Re: [Gretl-users] issues with the DF/EG tests

ah ok, I think I now understand the second part. However, that's an area where one has to be very careful. For example, if you have two variables with trends/drifts, regressing one on the other with only a constant (and no trend term) you are actually running a co-trending regression, not a cointegration regression. There's a good chance that the estimator and the test in such cases then doesn't have the properties you expect. I see your point that you want to have more control over the options in the Engle-Granger test, and maybe you're right. But what gretl does seems quite reasonable so far. If you want to do the dangerous stuff described above, of course you can do it manually by running the right regressions, and some people out there on this mailing list would argue that that's a good thing...

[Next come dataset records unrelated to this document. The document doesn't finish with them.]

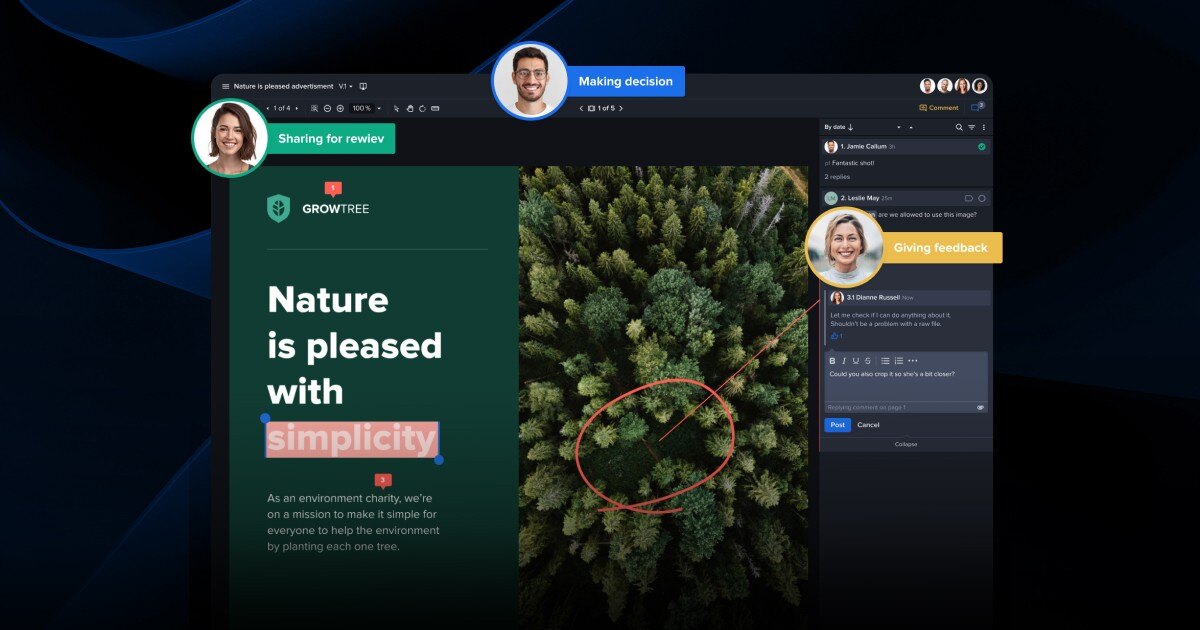This screenshot has width=1200, height=630.
Task: Open the V.1 version dropdown
Action: (x=345, y=87)
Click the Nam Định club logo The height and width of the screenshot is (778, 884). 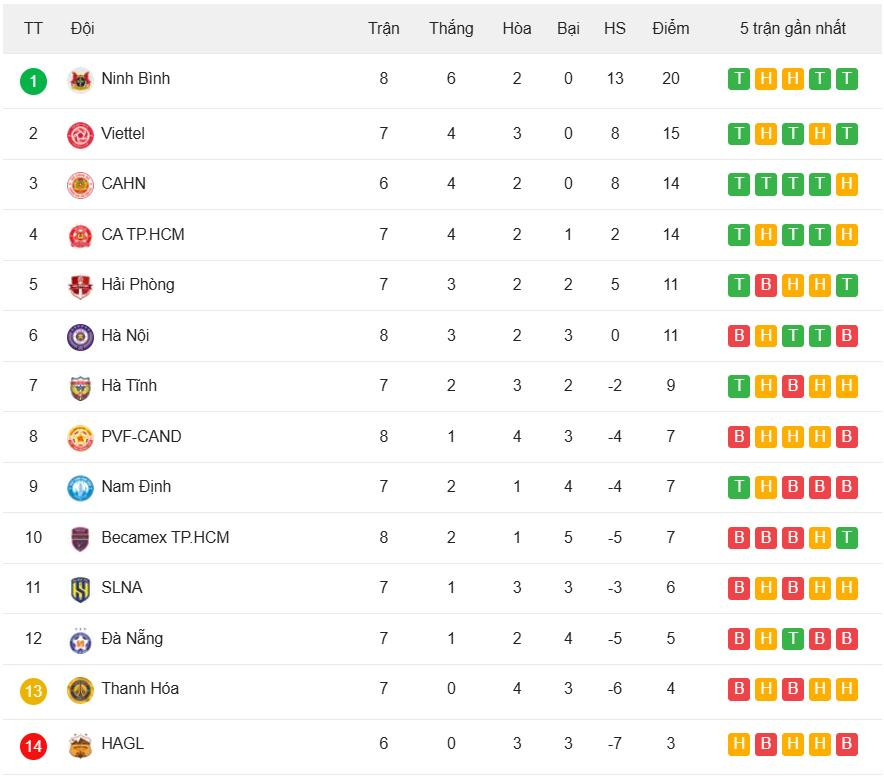pyautogui.click(x=80, y=487)
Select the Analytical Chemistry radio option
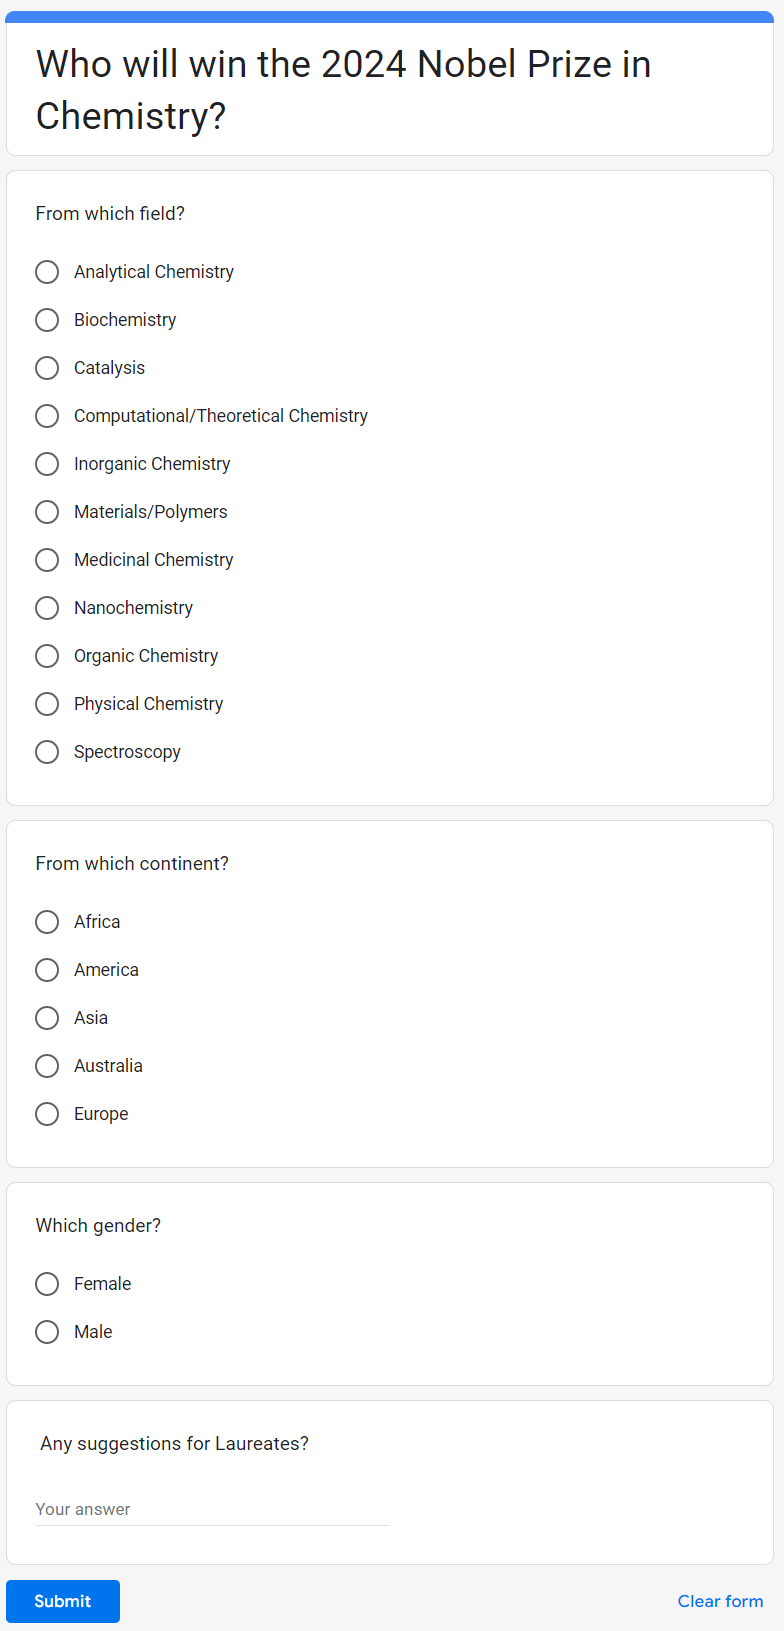The height and width of the screenshot is (1631, 784). [x=47, y=272]
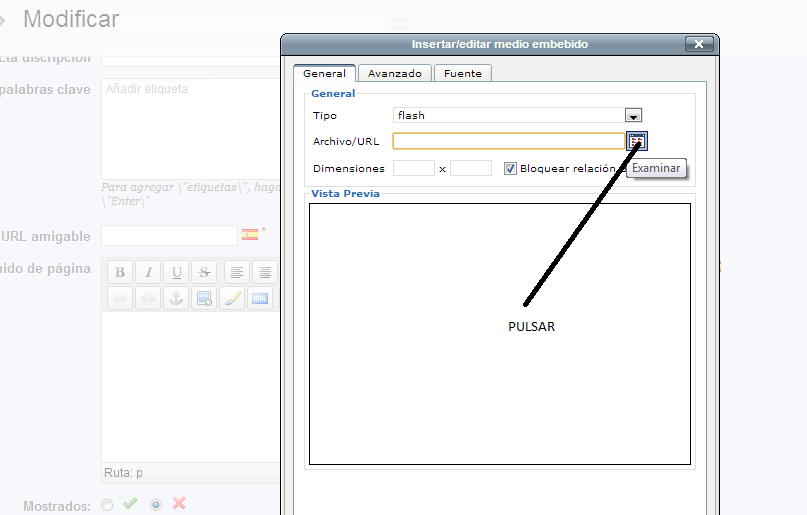Click the dimensions width input field
The width and height of the screenshot is (807, 515).
(x=413, y=168)
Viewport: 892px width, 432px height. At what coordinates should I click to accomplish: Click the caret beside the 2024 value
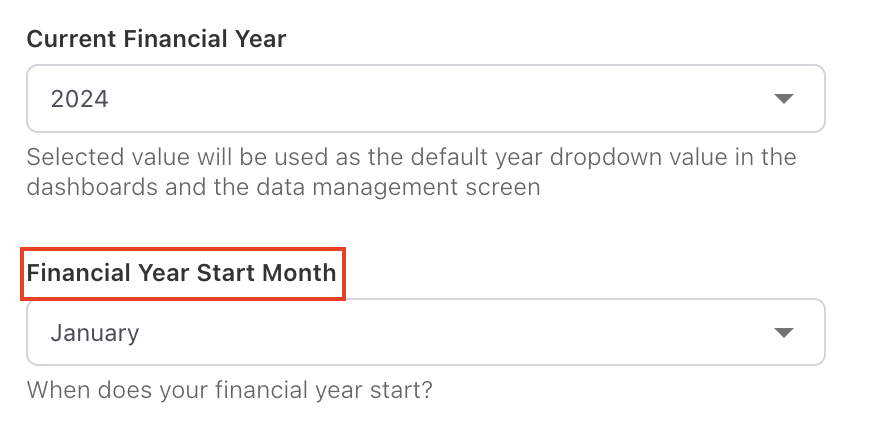coord(784,99)
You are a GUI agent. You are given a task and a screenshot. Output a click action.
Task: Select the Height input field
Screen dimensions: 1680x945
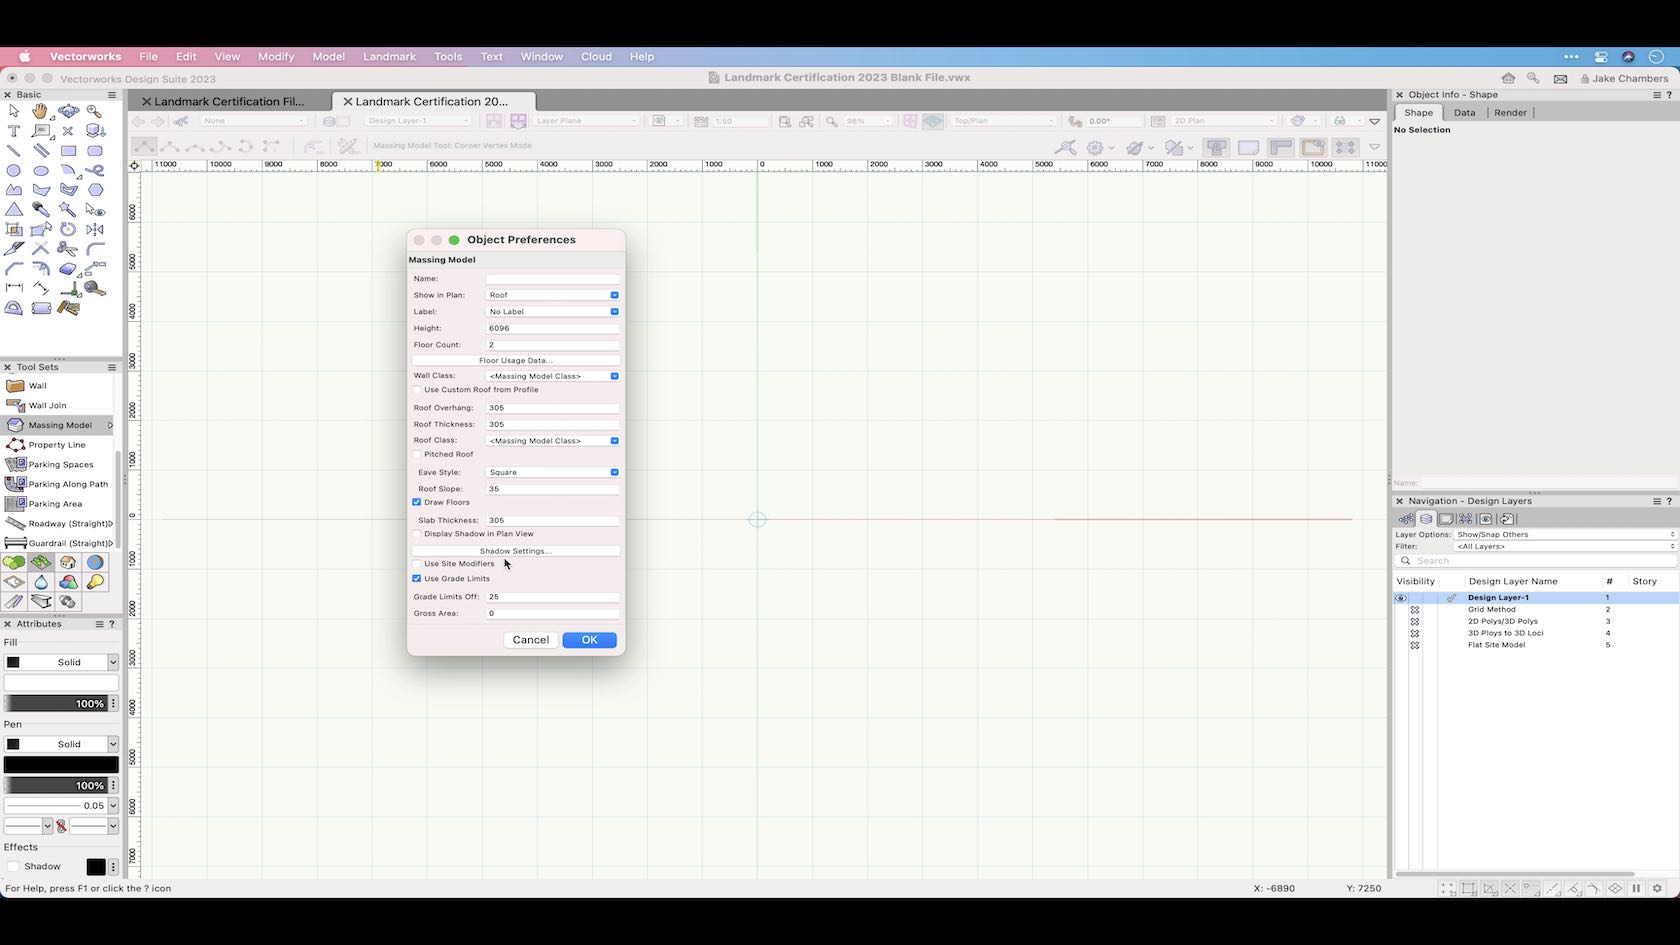552,328
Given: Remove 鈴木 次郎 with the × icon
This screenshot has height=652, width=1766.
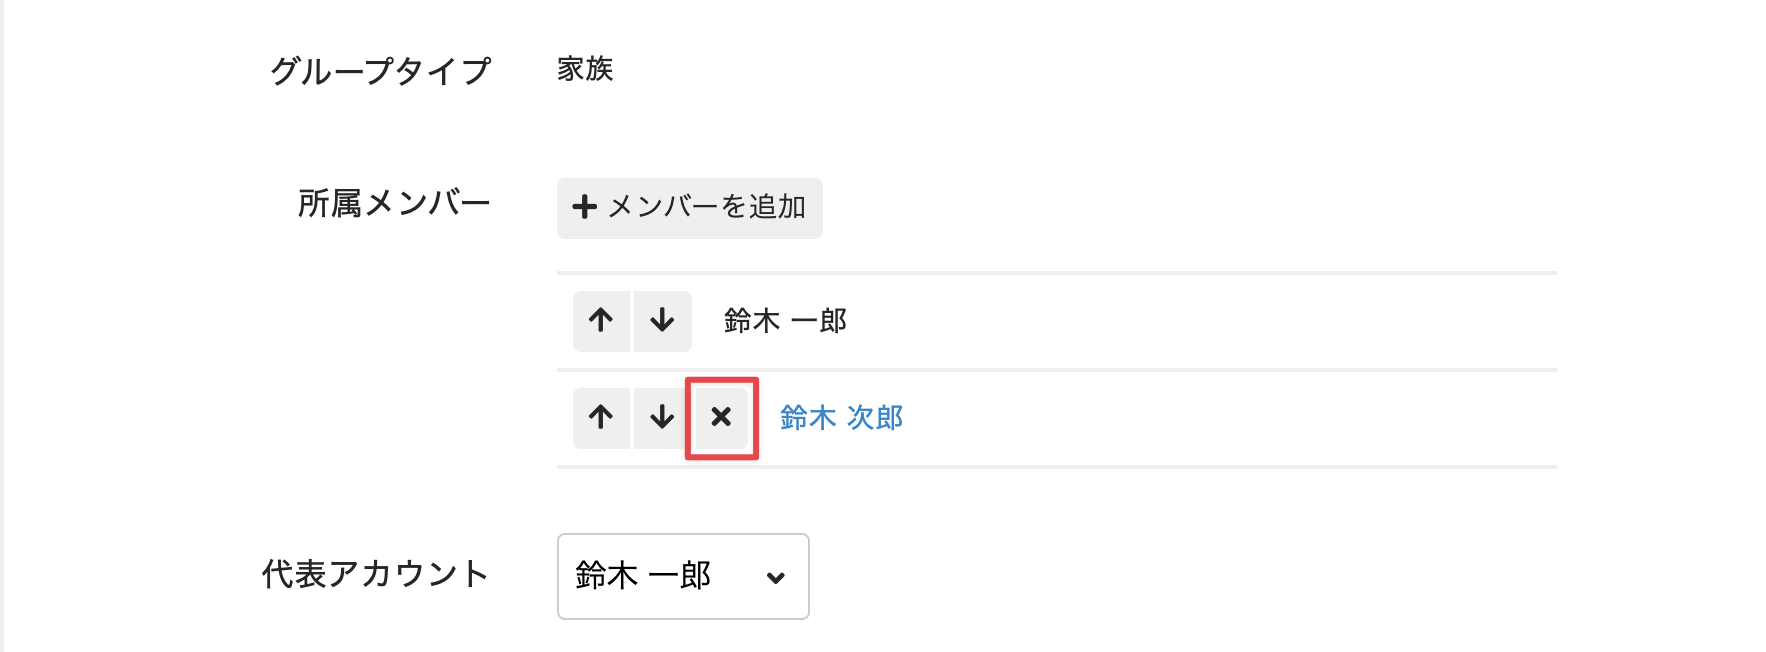Looking at the screenshot, I should click(x=721, y=417).
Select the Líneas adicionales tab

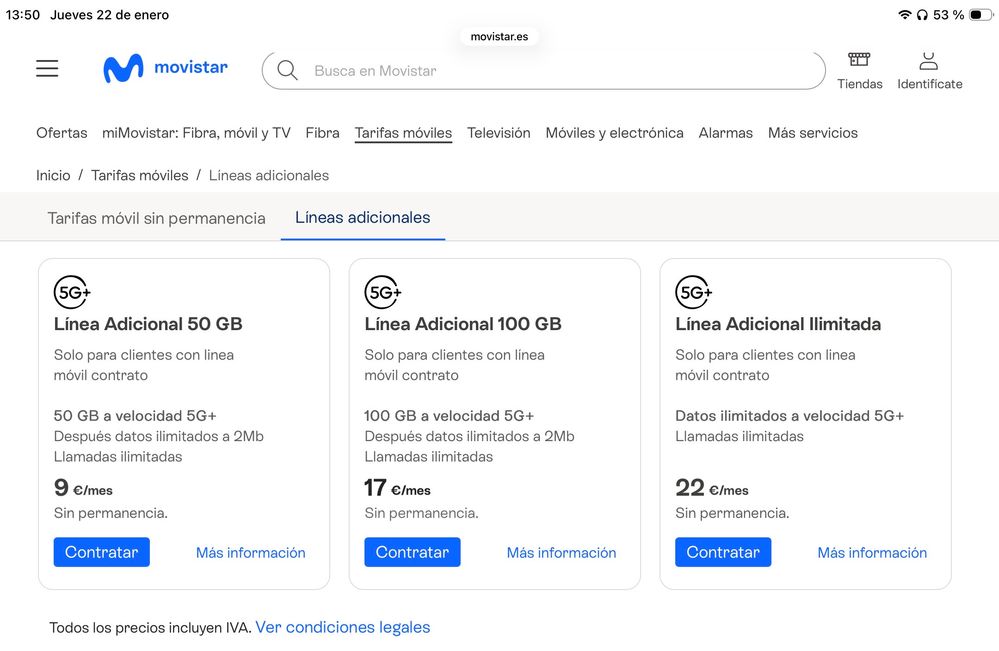click(x=362, y=218)
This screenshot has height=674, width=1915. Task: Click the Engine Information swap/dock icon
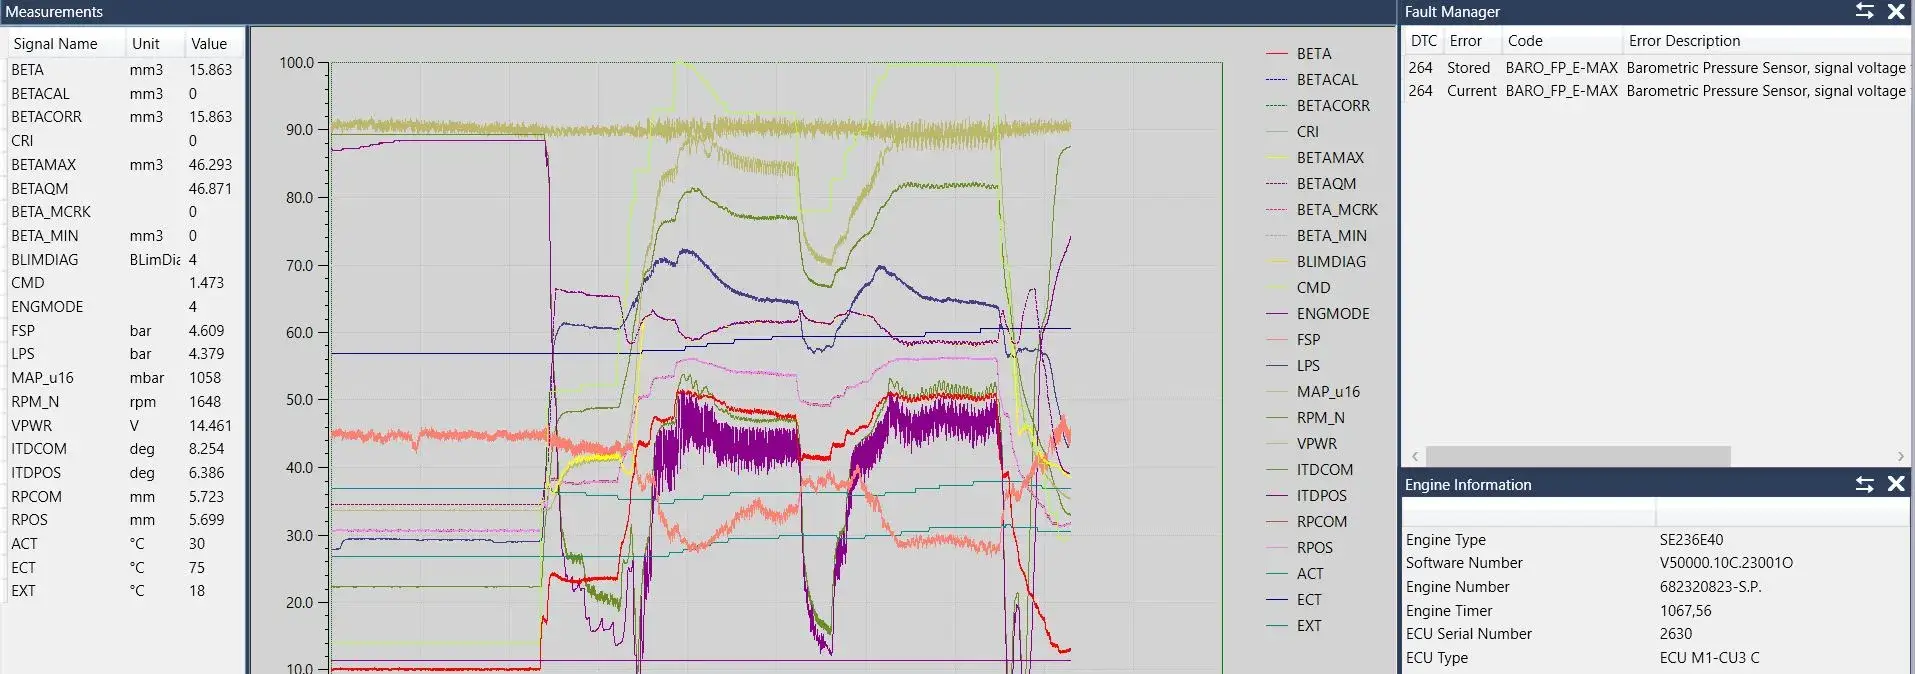coord(1864,484)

Am 08.05.2012 19:37, schrieb Daniel Ventosa S.: > Hi, > Many thanks. So, for the DF tests on the original variables, the > Engle-Granger uses the smallest available sample size. I understand the > argument and it seems to be the strongest one. However, considering that > the ultimate goal is to identify unit roots in the variables, it also > could be argued that using all the available information is better than > just using a part of it; It's true, the tests will not be strictly > comparable, but the goal is not to compare them; what the practitioner > should do is to ensure that the ADF tests correctly rejects/does not > reject the null. Anyway, that's not the main issue: suppose you use the > Engle-Granger test and include constant term and trend for the ADF tests > on the variables. It turns out that the specification of the > cointegration equation includes exactly the same deterministic > components. It's quite easy to imagine a number of data-generating > processes for, say, x_t and y_t, that do not fit the model used by > GRETL: x_{t}=m+x_{t-1}+u_{t} (unit root with drift, i.e. deterministic > trend); y_{t}=a+b*x_{t}+w_{t} with w_t~I(0). To test for the unit root > in x, you need to include constant term and trend; the same goes for y, > since it includes x. Nevertheless, the cointegration equation does not > have trend. Maybe I am missing something really obvious (and I'm sorry > if that's the case), but I think you should be able to decide, as a > separate option, what deterministic elements should be included in the > ADF tests and in the cointegration equation.